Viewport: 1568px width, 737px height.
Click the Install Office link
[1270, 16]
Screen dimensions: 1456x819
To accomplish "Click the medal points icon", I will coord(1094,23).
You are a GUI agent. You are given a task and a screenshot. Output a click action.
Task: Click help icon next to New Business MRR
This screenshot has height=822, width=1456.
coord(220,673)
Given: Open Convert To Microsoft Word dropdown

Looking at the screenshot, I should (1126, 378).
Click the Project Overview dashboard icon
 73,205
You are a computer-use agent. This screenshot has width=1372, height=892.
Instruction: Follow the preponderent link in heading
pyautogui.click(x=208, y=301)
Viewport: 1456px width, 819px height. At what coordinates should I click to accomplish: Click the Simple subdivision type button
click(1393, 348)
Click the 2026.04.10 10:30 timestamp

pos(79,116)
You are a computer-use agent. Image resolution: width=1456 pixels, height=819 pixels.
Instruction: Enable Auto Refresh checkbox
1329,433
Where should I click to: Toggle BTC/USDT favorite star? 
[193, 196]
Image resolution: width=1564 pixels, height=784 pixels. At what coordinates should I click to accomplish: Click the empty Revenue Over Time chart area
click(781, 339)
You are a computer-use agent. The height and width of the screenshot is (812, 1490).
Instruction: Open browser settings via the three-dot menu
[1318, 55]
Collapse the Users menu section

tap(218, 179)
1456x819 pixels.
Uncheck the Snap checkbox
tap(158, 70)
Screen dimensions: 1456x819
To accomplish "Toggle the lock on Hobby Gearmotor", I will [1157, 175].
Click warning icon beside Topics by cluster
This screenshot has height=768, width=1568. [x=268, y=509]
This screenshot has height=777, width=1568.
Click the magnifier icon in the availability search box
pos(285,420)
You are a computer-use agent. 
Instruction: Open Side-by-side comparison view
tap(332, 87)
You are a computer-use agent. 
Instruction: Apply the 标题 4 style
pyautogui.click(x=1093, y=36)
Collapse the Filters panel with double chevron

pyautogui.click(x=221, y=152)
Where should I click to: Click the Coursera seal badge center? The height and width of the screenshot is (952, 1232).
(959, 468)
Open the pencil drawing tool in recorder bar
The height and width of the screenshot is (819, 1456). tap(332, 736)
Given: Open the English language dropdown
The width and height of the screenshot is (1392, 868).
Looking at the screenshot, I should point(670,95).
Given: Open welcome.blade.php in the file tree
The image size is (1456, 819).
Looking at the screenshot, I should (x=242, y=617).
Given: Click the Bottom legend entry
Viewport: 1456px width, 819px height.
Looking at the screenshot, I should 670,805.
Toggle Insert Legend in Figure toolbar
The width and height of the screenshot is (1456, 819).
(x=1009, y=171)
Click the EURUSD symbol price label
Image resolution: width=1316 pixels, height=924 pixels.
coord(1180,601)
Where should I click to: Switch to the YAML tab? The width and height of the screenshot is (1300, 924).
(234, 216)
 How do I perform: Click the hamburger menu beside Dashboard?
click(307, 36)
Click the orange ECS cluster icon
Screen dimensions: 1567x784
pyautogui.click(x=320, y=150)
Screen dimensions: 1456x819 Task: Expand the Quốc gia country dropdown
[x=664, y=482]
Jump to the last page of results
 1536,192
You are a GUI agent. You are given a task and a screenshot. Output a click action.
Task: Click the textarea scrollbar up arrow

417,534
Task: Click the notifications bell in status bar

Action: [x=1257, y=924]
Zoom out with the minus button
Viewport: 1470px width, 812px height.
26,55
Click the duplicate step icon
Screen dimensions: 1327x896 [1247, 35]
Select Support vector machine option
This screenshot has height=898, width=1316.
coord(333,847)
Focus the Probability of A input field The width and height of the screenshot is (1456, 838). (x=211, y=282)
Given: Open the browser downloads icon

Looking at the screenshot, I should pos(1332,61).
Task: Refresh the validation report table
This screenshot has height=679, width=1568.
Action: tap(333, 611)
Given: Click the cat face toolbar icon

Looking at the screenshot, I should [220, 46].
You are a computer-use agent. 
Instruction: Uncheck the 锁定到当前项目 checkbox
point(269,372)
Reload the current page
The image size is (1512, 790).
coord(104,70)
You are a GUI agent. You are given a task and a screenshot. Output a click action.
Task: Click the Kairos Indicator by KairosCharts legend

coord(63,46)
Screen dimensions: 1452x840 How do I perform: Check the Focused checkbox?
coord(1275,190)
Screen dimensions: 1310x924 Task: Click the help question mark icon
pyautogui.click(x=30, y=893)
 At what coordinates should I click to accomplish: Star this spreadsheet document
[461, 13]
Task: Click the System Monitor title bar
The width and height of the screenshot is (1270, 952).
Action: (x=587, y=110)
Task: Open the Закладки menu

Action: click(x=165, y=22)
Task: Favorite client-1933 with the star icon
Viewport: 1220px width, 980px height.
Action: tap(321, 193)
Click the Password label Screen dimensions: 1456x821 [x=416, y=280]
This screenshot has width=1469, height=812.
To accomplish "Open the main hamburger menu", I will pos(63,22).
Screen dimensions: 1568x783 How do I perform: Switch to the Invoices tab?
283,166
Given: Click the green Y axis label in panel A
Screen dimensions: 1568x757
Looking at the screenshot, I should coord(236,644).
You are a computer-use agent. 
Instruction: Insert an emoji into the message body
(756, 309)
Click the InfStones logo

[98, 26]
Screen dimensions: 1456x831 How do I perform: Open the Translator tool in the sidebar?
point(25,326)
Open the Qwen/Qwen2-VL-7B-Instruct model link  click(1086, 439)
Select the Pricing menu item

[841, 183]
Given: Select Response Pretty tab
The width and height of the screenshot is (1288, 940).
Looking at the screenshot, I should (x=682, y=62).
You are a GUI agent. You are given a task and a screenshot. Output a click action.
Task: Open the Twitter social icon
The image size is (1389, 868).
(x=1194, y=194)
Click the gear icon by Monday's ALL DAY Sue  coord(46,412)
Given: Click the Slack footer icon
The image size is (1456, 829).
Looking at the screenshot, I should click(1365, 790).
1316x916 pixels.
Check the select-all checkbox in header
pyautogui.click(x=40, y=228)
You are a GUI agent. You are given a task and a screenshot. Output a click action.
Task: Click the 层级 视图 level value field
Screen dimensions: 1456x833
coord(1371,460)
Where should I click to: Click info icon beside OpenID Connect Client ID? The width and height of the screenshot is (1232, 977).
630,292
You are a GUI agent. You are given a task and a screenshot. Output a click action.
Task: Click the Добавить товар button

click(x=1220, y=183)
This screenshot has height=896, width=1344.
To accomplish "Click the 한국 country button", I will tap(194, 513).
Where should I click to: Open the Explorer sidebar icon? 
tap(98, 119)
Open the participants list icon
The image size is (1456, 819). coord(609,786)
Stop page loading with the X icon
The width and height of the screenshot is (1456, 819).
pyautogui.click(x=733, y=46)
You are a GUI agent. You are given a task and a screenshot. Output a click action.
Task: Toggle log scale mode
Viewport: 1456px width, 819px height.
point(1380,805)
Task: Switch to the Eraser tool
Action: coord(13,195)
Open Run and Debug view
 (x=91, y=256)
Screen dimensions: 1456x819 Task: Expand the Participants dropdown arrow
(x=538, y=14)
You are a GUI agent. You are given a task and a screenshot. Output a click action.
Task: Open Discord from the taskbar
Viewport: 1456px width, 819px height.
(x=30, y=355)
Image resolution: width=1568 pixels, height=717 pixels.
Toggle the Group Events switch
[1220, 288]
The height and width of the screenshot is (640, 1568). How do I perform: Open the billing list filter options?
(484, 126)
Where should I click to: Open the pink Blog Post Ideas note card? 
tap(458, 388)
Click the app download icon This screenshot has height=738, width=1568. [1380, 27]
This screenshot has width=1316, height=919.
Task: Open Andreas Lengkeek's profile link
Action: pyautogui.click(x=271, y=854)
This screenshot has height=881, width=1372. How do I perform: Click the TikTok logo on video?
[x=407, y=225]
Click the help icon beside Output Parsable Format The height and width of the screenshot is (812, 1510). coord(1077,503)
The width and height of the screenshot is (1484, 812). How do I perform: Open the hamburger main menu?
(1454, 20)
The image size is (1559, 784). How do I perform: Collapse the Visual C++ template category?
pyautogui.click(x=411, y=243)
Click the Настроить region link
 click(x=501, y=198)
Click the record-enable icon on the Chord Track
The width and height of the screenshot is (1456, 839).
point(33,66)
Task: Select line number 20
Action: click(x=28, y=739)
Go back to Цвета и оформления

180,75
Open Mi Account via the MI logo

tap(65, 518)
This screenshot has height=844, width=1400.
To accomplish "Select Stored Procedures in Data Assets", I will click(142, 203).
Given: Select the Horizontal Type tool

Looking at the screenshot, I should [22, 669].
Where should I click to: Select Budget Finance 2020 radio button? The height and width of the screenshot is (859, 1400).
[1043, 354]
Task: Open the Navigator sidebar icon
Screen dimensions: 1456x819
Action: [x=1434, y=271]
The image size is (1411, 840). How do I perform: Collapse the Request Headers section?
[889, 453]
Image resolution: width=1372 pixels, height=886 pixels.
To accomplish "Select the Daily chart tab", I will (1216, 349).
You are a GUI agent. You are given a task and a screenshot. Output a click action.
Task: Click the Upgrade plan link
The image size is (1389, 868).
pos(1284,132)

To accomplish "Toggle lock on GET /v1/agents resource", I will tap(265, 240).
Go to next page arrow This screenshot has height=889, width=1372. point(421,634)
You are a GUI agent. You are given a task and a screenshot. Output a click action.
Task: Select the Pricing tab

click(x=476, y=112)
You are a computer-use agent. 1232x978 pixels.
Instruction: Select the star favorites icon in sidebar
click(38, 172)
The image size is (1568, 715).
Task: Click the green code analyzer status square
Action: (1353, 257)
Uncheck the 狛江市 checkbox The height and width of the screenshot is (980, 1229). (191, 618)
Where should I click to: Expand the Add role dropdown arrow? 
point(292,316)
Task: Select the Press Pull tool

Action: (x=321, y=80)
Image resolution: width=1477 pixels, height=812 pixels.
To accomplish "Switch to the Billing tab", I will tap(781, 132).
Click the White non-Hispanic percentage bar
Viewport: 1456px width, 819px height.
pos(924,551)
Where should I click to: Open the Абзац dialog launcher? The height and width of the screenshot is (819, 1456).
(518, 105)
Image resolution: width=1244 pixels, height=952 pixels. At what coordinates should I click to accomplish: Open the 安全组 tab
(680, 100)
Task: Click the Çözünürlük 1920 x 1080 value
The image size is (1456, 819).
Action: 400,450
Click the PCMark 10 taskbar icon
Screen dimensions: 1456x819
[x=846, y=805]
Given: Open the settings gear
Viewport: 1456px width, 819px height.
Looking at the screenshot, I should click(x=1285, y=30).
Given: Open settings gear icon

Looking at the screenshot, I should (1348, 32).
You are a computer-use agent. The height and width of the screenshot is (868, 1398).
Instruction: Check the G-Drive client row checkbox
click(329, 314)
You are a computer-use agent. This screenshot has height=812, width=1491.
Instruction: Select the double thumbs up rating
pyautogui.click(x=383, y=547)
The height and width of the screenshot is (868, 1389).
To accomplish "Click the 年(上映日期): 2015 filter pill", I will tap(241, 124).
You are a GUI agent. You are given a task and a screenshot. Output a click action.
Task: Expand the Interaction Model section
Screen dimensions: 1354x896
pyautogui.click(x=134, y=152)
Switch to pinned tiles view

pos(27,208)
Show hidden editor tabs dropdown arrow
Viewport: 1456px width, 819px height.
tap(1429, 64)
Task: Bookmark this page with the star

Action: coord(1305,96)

◇ ◇ ◇

- _WORK TO COMPLETE_
In the data above, find each line that has the word "field" and copy it out.

- _RESULT_
Focus the Probability of A input field The width and height of the screenshot is (1456, 838). (x=211, y=282)
Task: Click the 层级 视图 level value field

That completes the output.